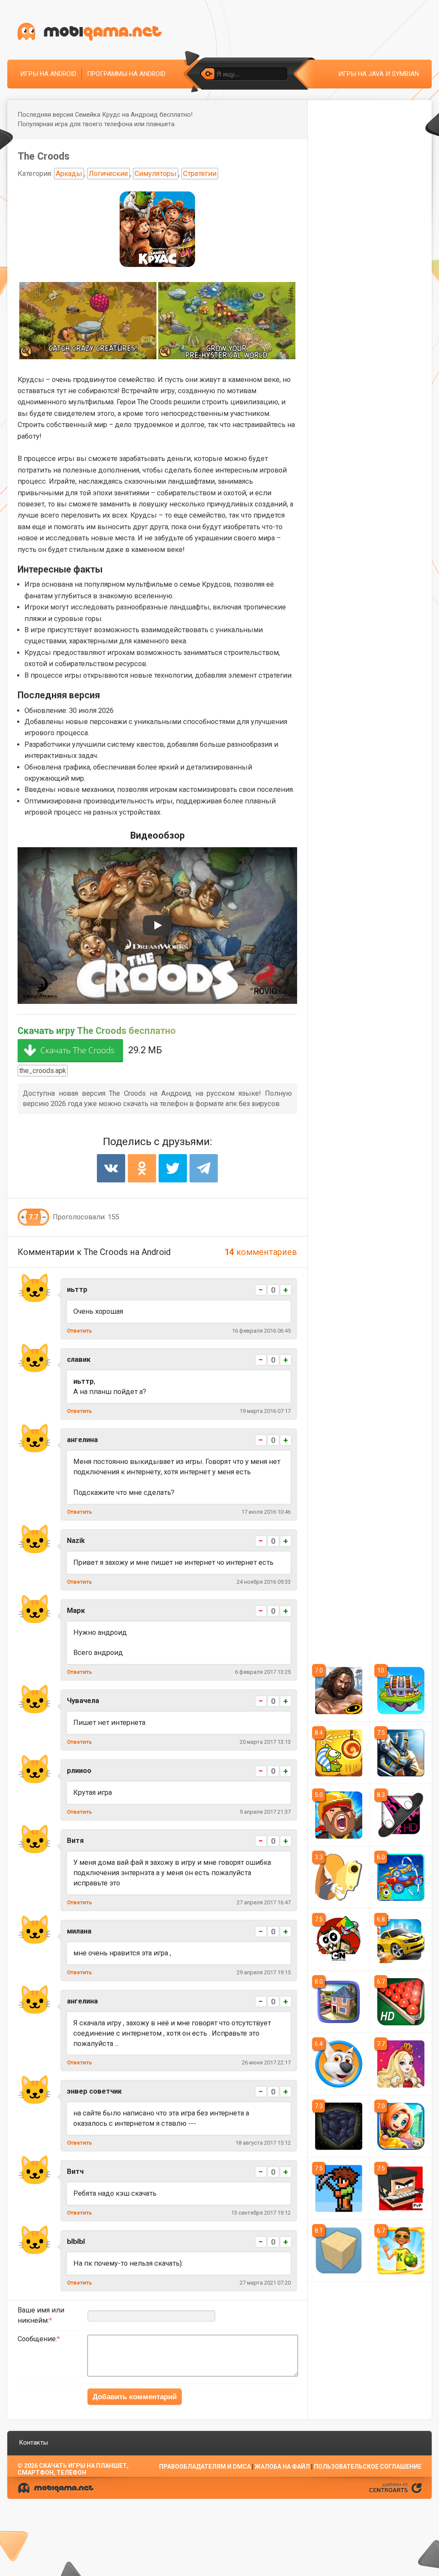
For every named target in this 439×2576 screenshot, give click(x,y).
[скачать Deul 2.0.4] (338, 1877)
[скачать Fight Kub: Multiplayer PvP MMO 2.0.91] (401, 2188)
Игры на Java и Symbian (378, 74)
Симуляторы (156, 174)
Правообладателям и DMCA (205, 2466)
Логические (108, 174)
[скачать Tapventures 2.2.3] (401, 1690)
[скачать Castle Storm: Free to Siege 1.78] (401, 1752)
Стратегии (199, 174)
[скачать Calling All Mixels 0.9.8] (338, 1939)
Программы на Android (126, 74)
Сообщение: (37, 2339)
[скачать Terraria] (338, 2188)
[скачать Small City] (401, 2126)
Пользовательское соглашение (367, 2466)
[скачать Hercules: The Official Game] (338, 1690)
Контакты (33, 2442)
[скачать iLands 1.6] (338, 2250)
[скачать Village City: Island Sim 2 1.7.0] (338, 2001)
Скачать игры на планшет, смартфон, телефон (73, 2469)
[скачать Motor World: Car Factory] (338, 1815)
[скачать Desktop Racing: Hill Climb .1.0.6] (401, 1877)
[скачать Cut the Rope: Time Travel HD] (338, 1752)
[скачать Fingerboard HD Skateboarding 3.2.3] (401, 1815)
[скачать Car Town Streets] (401, 1939)
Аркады (69, 174)
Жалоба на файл (282, 2466)
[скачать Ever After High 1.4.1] (401, 2064)
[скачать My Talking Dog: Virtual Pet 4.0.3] (338, 2064)
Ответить (79, 1330)
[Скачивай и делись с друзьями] (90, 32)
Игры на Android (48, 74)
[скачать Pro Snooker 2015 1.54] (401, 2001)
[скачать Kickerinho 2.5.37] (401, 2250)
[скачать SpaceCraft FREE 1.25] (338, 2126)
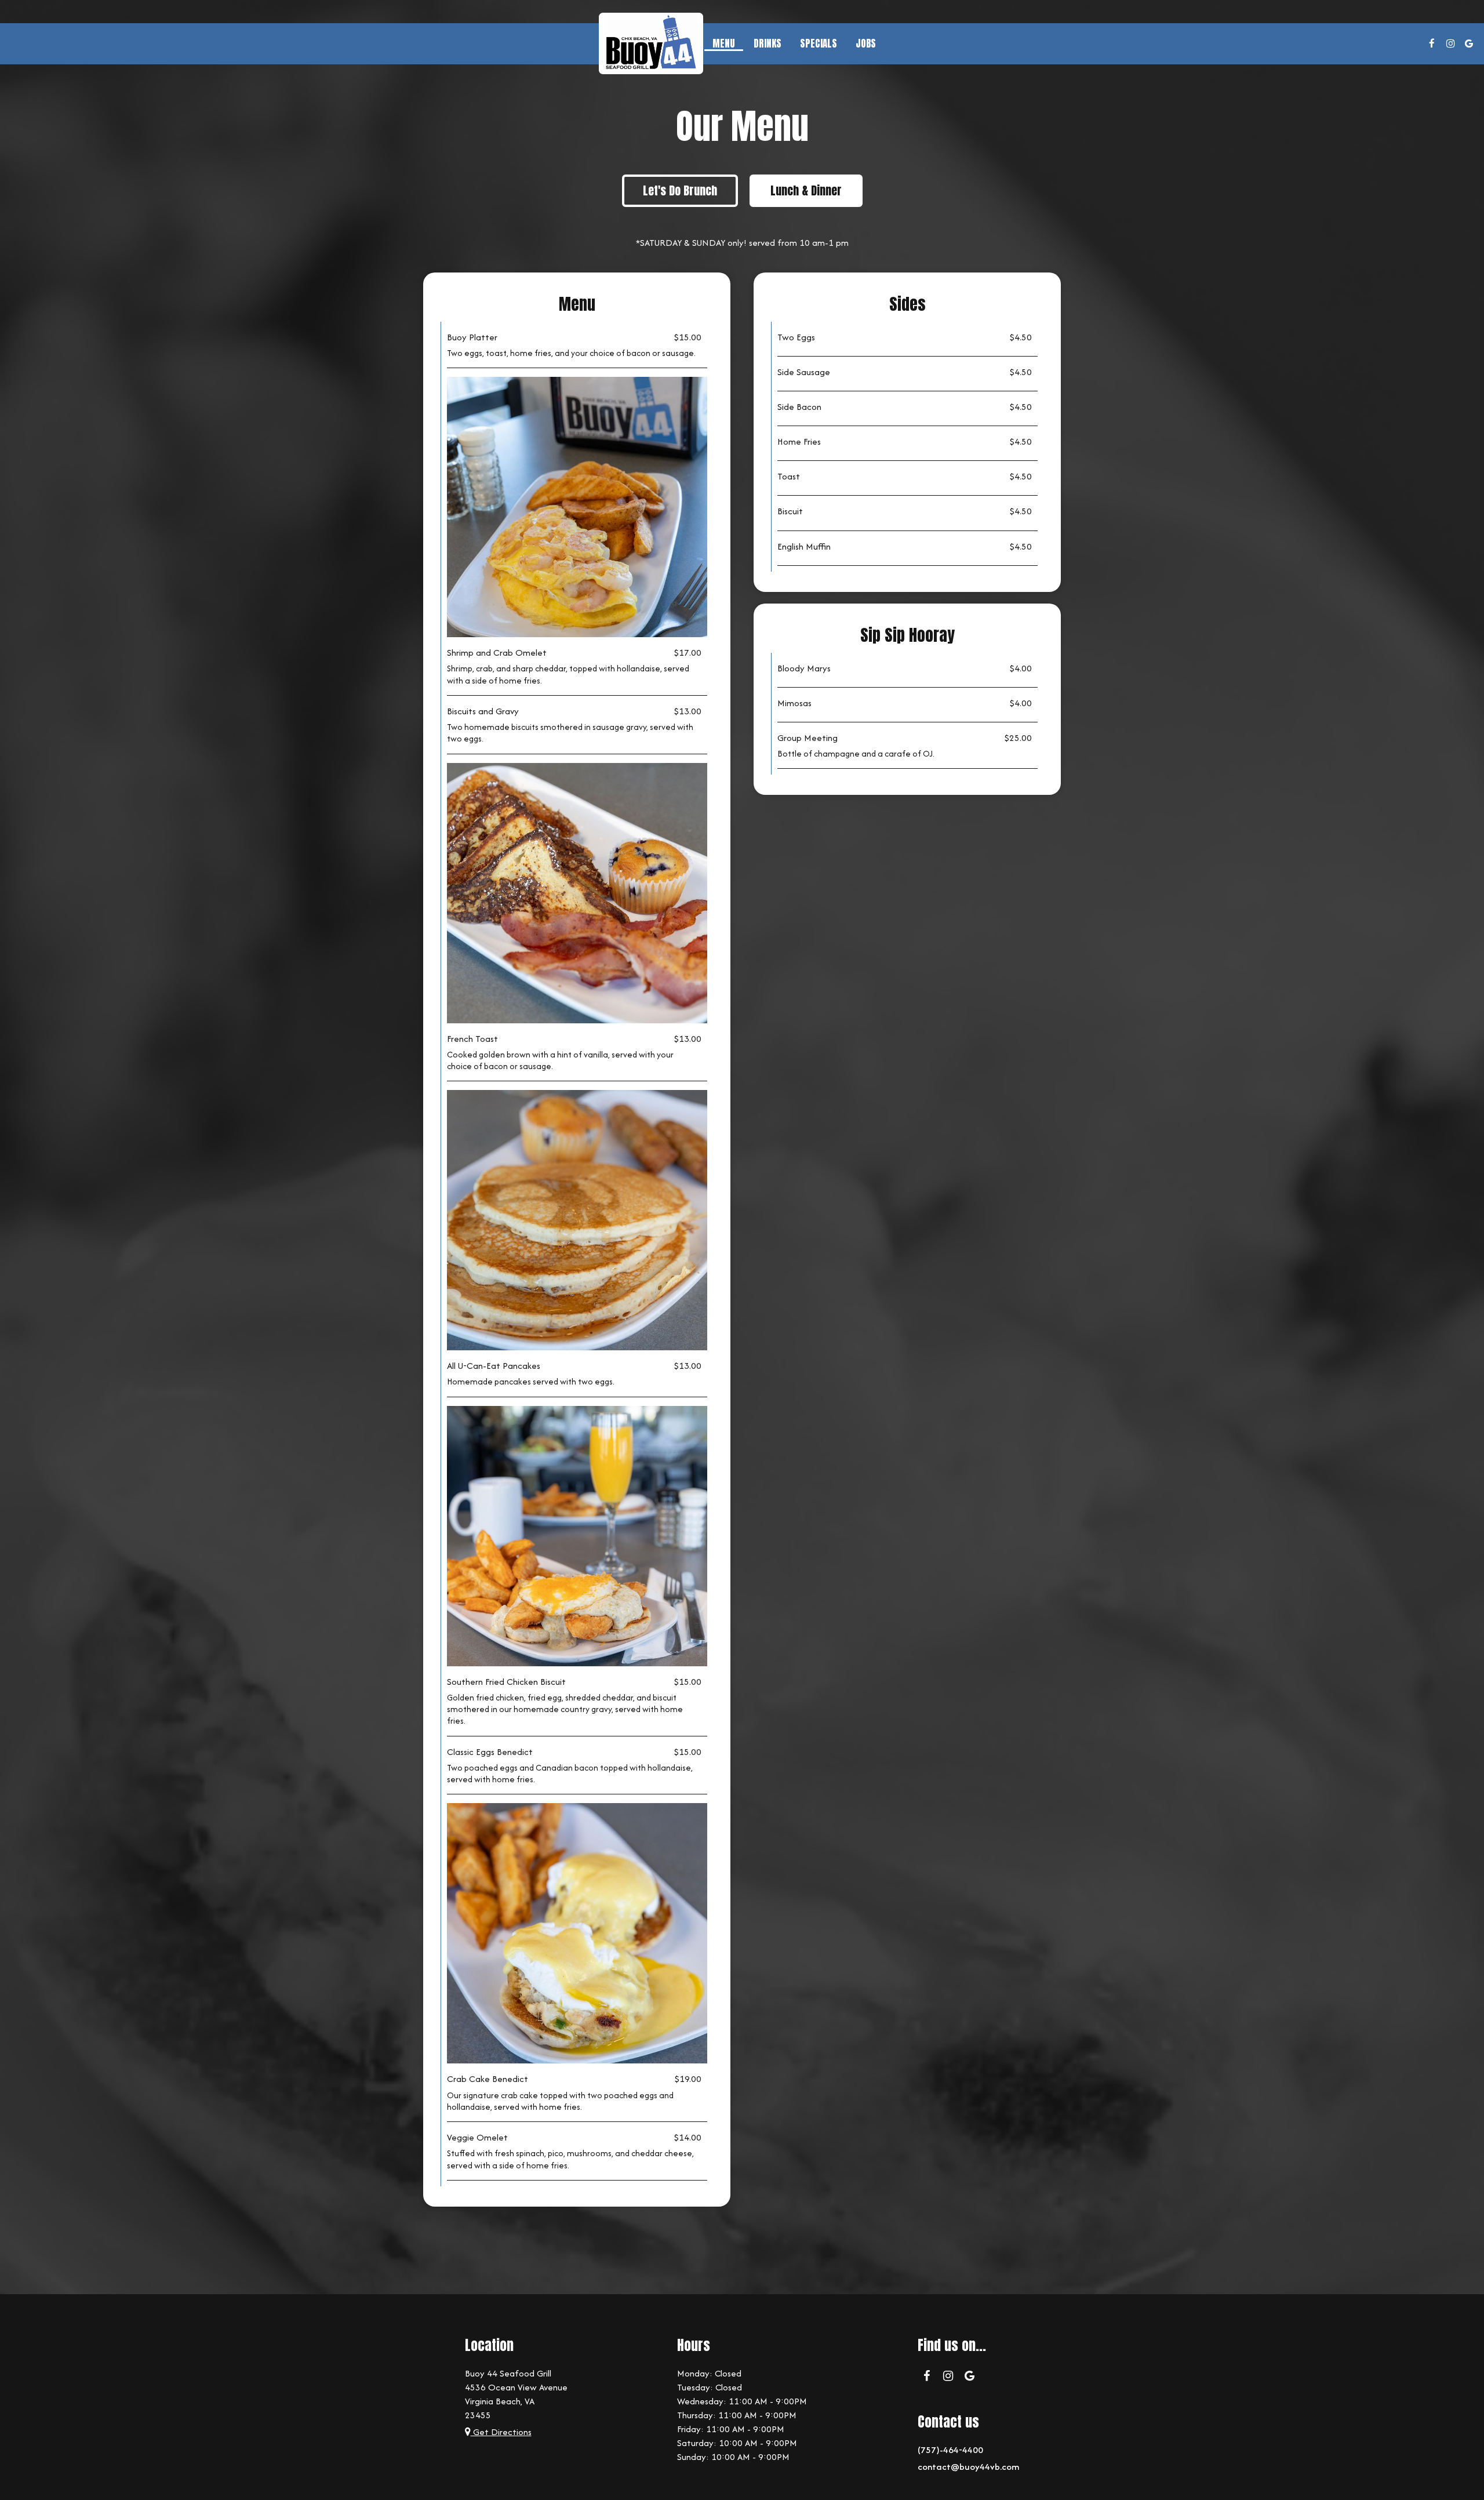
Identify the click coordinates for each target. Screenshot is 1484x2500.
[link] (651, 43)
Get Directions (501, 2432)
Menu (723, 43)
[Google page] (1469, 43)
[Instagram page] (1450, 43)
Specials (818, 43)
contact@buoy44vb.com (968, 2466)
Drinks (767, 43)
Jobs (866, 43)
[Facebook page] (1432, 43)
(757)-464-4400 (950, 2450)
--- --- ---
What this task involves: Transcribe each entry exactly; images stay out.

Result:
For every named target in this 439×2576 screenshot, give click(x,y).
[скачать Deul 2.0.4] (338, 1877)
[скачать Fight Kub: Multiplayer PvP MMO 2.0.91] (401, 2188)
Игры на Java и Symbian (378, 74)
Симуляторы (156, 174)
Правообладателям и DMCA (205, 2466)
Логические (108, 174)
[скачать Tapventures 2.2.3] (401, 1690)
[скачать Castle Storm: Free to Siege 1.78] (401, 1752)
Стратегии (199, 174)
[скачать Calling All Mixels 0.9.8] (338, 1939)
Программы на Android (126, 74)
Сообщение: (37, 2339)
[скачать Terraria] (338, 2188)
[скачать Small City] (401, 2126)
Пользовательское соглашение (367, 2466)
[скачать Hercules: The Official Game] (338, 1690)
Контакты (33, 2442)
[скачать iLands 1.6] (338, 2250)
[скачать Village City: Island Sim 2 1.7.0] (338, 2001)
Скачать игры на планшет, смартфон, телефон (73, 2469)
[скачать Motor World: Car Factory] (338, 1815)
[скачать Desktop Racing: Hill Climb .1.0.6] (401, 1877)
[скачать Cut the Rope: Time Travel HD] (338, 1752)
[скачать Fingerboard HD Skateboarding 3.2.3] (401, 1815)
[скачать Car Town Streets] (401, 1939)
Аркады (69, 174)
Жалоба на файл (282, 2466)
[скачать Ever After High 1.4.1] (401, 2064)
[скачать My Talking Dog: Virtual Pet 4.0.3] (338, 2064)
Ответить (79, 1330)
[Скачивай и делись с друзьями] (90, 32)
Игры на Android (48, 74)
[скачать Pro Snooker 2015 1.54] (401, 2001)
[скачать Kickerinho 2.5.37] (401, 2250)
[скачать SpaceCraft FREE 1.25] (338, 2126)
Identify the click coordinates for each target. Screenshot is 1484x2500.
[link] (651, 43)
Get Directions (501, 2432)
Menu (723, 43)
[Google page] (1469, 43)
[Instagram page] (1450, 43)
Specials (818, 43)
contact@buoy44vb.com (968, 2466)
Drinks (767, 43)
Jobs (866, 43)
[Facebook page] (1432, 43)
(757)-464-4400 (950, 2450)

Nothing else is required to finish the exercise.